— Description of the task —
List every line of the entries below as a single numbered list. Leave out the blank lines.

++++

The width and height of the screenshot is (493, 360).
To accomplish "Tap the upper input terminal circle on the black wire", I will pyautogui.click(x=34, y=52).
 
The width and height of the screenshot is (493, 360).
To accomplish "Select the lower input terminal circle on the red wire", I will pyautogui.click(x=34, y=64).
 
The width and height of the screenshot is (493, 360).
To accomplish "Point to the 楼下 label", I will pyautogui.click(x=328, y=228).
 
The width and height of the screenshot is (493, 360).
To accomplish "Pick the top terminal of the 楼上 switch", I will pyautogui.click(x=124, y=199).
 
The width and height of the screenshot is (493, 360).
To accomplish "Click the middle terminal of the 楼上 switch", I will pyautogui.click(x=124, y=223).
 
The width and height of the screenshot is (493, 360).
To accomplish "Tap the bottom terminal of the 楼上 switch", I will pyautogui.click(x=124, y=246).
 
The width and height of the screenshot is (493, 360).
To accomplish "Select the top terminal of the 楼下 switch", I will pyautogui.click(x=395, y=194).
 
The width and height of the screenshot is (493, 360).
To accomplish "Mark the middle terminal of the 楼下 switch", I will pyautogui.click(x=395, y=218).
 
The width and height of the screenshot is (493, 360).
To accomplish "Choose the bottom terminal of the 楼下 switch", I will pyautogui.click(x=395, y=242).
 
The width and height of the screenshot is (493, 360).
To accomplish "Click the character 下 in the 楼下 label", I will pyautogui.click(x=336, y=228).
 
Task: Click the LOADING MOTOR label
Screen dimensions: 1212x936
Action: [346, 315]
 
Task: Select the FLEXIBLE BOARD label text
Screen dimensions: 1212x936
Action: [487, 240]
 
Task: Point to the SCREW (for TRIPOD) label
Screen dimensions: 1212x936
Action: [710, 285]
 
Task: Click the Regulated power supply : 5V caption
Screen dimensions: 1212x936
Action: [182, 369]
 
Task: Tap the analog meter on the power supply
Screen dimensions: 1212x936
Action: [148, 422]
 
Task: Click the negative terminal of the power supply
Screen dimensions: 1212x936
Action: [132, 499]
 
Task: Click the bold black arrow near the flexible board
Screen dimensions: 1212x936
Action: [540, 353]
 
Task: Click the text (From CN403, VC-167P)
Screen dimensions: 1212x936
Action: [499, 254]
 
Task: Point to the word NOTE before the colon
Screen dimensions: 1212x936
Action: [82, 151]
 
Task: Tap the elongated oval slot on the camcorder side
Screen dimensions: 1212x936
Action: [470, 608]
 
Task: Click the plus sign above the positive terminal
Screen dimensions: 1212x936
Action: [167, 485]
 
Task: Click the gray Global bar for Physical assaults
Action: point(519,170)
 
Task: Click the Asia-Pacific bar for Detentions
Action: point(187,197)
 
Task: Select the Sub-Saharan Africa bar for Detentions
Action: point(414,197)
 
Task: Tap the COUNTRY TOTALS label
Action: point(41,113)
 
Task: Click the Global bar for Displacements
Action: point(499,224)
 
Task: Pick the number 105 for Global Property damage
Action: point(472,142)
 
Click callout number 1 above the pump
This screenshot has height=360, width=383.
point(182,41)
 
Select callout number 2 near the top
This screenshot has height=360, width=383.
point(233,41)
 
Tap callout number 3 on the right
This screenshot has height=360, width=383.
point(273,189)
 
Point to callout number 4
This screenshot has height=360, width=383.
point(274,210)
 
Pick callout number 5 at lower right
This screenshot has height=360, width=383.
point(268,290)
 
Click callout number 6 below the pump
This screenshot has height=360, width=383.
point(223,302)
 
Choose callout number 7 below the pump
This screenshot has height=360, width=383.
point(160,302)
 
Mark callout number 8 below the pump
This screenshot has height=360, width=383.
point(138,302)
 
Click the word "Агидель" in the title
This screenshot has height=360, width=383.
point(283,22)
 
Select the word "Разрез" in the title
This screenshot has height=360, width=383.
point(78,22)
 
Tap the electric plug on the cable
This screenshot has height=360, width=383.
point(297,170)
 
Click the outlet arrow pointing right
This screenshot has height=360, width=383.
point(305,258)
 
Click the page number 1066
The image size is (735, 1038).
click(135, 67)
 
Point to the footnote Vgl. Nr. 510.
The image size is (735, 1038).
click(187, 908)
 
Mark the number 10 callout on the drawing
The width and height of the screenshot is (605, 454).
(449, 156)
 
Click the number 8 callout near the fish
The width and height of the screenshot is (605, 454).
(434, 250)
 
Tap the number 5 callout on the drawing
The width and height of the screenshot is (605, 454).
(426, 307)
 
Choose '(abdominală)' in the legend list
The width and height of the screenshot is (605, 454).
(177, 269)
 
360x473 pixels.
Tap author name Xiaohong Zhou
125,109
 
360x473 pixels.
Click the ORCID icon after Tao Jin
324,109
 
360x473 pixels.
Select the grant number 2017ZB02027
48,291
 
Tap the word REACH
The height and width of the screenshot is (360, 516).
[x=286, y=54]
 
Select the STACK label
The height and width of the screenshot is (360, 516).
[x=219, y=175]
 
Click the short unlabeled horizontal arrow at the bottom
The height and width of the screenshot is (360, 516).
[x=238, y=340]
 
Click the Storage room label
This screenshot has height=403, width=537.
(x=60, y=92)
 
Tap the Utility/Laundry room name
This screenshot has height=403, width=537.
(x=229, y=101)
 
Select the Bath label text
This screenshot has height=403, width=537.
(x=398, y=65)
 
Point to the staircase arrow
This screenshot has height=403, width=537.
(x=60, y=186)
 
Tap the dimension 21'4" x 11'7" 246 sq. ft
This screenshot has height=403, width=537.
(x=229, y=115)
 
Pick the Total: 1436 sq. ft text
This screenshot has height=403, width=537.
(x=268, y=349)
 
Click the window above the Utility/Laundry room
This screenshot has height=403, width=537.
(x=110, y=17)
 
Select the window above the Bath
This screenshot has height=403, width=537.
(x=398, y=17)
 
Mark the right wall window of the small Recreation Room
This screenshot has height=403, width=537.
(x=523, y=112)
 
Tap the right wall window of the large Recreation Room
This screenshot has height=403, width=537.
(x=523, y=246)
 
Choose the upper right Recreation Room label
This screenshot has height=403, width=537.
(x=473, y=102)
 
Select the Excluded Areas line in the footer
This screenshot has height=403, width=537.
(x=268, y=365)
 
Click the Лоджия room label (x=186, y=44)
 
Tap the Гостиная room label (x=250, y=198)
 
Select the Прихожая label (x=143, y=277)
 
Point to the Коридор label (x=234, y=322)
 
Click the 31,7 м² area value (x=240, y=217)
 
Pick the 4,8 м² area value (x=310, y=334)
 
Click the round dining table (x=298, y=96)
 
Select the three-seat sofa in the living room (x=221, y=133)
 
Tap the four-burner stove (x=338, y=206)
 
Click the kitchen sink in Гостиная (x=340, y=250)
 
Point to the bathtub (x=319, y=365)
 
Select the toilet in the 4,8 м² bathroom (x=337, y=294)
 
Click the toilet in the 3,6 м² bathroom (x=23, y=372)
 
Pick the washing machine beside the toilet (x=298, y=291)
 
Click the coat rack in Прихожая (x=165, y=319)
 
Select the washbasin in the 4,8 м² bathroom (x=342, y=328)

++++

— Expected output —
1. The width and height of the screenshot is (493, 360).
2. To accomplish "Tap the upper input terminal circle on the black wire", I will pyautogui.click(x=34, y=52).
3. The width and height of the screenshot is (493, 360).
4. To accomplish "Select the lower input terminal circle on the red wire", I will pyautogui.click(x=34, y=64).
5. The width and height of the screenshot is (493, 360).
6. To accomplish "Point to the 楼下 label", I will pyautogui.click(x=328, y=228).
7. The width and height of the screenshot is (493, 360).
8. To accomplish "Pick the top terminal of the 楼上 switch", I will pyautogui.click(x=124, y=199).
9. The width and height of the screenshot is (493, 360).
10. To accomplish "Click the middle terminal of the 楼上 switch", I will pyautogui.click(x=124, y=223).
11. The width and height of the screenshot is (493, 360).
12. To accomplish "Tap the bottom terminal of the 楼上 switch", I will pyautogui.click(x=124, y=246).
13. The width and height of the screenshot is (493, 360).
14. To accomplish "Select the top terminal of the 楼下 switch", I will pyautogui.click(x=395, y=194).
15. The width and height of the screenshot is (493, 360).
16. To accomplish "Mark the middle terminal of the 楼下 switch", I will pyautogui.click(x=395, y=218).
17. The width and height of the screenshot is (493, 360).
18. To accomplish "Choose the bottom terminal of the 楼下 switch", I will pyautogui.click(x=395, y=242).
19. The width and height of the screenshot is (493, 360).
20. To accomplish "Click the character 下 in the 楼下 label", I will pyautogui.click(x=336, y=228).
21. Task: Click the LOADING MOTOR label
22. Screen dimensions: 1212x936
23. Action: [346, 315]
24. Task: Select the FLEXIBLE BOARD label text
25. Screen dimensions: 1212x936
26. Action: [487, 240]
27. Task: Point to the SCREW (for TRIPOD) label
28. Screen dimensions: 1212x936
29. Action: [710, 285]
30. Task: Click the Regulated power supply : 5V caption
31. Screen dimensions: 1212x936
32. Action: [182, 369]
33. Task: Tap the analog meter on the power supply
34. Screen dimensions: 1212x936
35. Action: [148, 422]
36. Task: Click the negative terminal of the power supply
37. Screen dimensions: 1212x936
38. Action: [132, 499]
39. Task: Click the bold black arrow near the flexible board
40. Screen dimensions: 1212x936
41. Action: [540, 353]
42. Task: Click the text (From CN403, VC-167P)
43. Screen dimensions: 1212x936
44. Action: [499, 254]
45. Task: Point to the word NOTE before the colon
46. Screen dimensions: 1212x936
47. Action: [82, 151]
48. Task: Tap the elongated oval slot on the camcorder side
49. Screen dimensions: 1212x936
50. Action: [470, 608]
51. Task: Click the plus sign above the positive terminal
52. Screen dimensions: 1212x936
53. Action: [167, 485]
54. Task: Click the gray Global bar for Physical assaults
55. Action: point(519,170)
56. Task: Click the Asia-Pacific bar for Detentions
57. Action: point(187,197)
58. Task: Select the Sub-Saharan Africa bar for Detentions
59. Action: point(414,197)
60. Task: Tap the COUNTRY TOTALS label
61. Action: point(41,113)
62. Task: Click the Global bar for Displacements
63. Action: point(499,224)
64. Task: Pick the number 105 for Global Property damage
65. Action: point(472,142)
66. Click callout number 1 above the pump
67. This screenshot has height=360, width=383.
68. point(182,41)
69. Select callout number 2 near the top
70. This screenshot has height=360, width=383.
71. point(233,41)
72. Tap callout number 3 on the right
73. This screenshot has height=360, width=383.
74. point(273,189)
75. Point to callout number 4
76. This screenshot has height=360, width=383.
77. point(274,210)
78. Pick callout number 5 at lower right
79. This screenshot has height=360, width=383.
80. point(268,290)
81. Click callout number 6 below the pump
82. This screenshot has height=360, width=383.
83. point(223,302)
84. Choose callout number 7 below the pump
85. This screenshot has height=360, width=383.
86. point(160,302)
87. Mark callout number 8 below the pump
88. This screenshot has height=360, width=383.
89. point(138,302)
90. Click the word "Агидель" in the title
91. This screenshot has height=360, width=383.
92. point(283,22)
93. Select the word "Разрез" in the title
94. This screenshot has height=360, width=383.
95. point(78,22)
96. Tap the electric plug on the cable
97. This screenshot has height=360, width=383.
98. point(297,170)
99. Click the outlet arrow pointing right
100. This screenshot has height=360, width=383.
101. point(305,258)
102. Click the page number 1066
103. The image size is (735, 1038).
104. click(135, 67)
105. Point to the footnote Vgl. Nr. 510.
106. The image size is (735, 1038).
107. click(187, 908)
108. Mark the number 10 callout on the drawing
109. The width and height of the screenshot is (605, 454).
110. (449, 156)
111. Click the number 8 callout near the fish
112. The width and height of the screenshot is (605, 454).
113. (434, 250)
114. Tap the number 5 callout on the drawing
115. The width and height of the screenshot is (605, 454).
116. (426, 307)
117. Choose '(abdominală)' in the legend list
118. The width and height of the screenshot is (605, 454).
119. (177, 269)
120. 360x473 pixels.
121. Tap author name Xiaohong Zhou
122. 125,109
123. 360x473 pixels.
124. Click the ORCID icon after Tao Jin
125. 324,109
126. 360x473 pixels.
127. Select the grant number 2017ZB02027
128. 48,291
129. Tap the word REACH
130. The height and width of the screenshot is (360, 516).
131. [x=286, y=54]
132. Select the STACK label
133. The height and width of the screenshot is (360, 516).
134. [x=219, y=175]
135. Click the short unlabeled horizontal arrow at the bottom
136. The height and width of the screenshot is (360, 516).
137. [x=238, y=340]
138. Click the Storage room label
139. This screenshot has height=403, width=537.
140. (x=60, y=92)
141. Tap the Utility/Laundry room name
142. This screenshot has height=403, width=537.
143. (x=229, y=101)
144. Select the Bath label text
145. This screenshot has height=403, width=537.
146. (x=398, y=65)
147. Point to the staircase arrow
148. This screenshot has height=403, width=537.
149. (x=60, y=186)
150. Tap the dimension 21'4" x 11'7" 246 sq. ft
151. This screenshot has height=403, width=537.
152. (x=229, y=115)
153. Pick the Total: 1436 sq. ft text
154. This screenshot has height=403, width=537.
155. (x=268, y=349)
156. Click the window above the Utility/Laundry room
157. This screenshot has height=403, width=537.
158. (x=110, y=17)
159. Select the window above the Bath
160. This screenshot has height=403, width=537.
161. (x=398, y=17)
162. Mark the right wall window of the small Recreation Room
163. This screenshot has height=403, width=537.
164. (x=523, y=112)
165. Tap the right wall window of the large Recreation Room
166. This screenshot has height=403, width=537.
167. (x=523, y=246)
168. Choose the upper right Recreation Room label
169. This screenshot has height=403, width=537.
170. (x=473, y=102)
171. Select the Excluded Areas line in the footer
172. This screenshot has height=403, width=537.
173. (x=268, y=365)
174. Click the Лоджия room label (x=186, y=44)
175. Tap the Гостиная room label (x=250, y=198)
176. Select the Прихожая label (x=143, y=277)
177. Point to the Коридор label (x=234, y=322)
178. Click the 31,7 м² area value (x=240, y=217)
179. Pick the 4,8 м² area value (x=310, y=334)
180. Click the round dining table (x=298, y=96)
181. Select the three-seat sofa in the living room (x=221, y=133)
182. Tap the four-burner stove (x=338, y=206)
183. Click the kitchen sink in Гостиная (x=340, y=250)
184. Point to the bathtub (x=319, y=365)
185. Select the toilet in the 4,8 м² bathroom (x=337, y=294)
186. Click the toilet in the 3,6 м² bathroom (x=23, y=372)
187. Pick the washing machine beside the toilet (x=298, y=291)
188. Click the coat rack in Прихожая (x=165, y=319)
189. Select the washbasin in the 4,8 м² bathroom (x=342, y=328)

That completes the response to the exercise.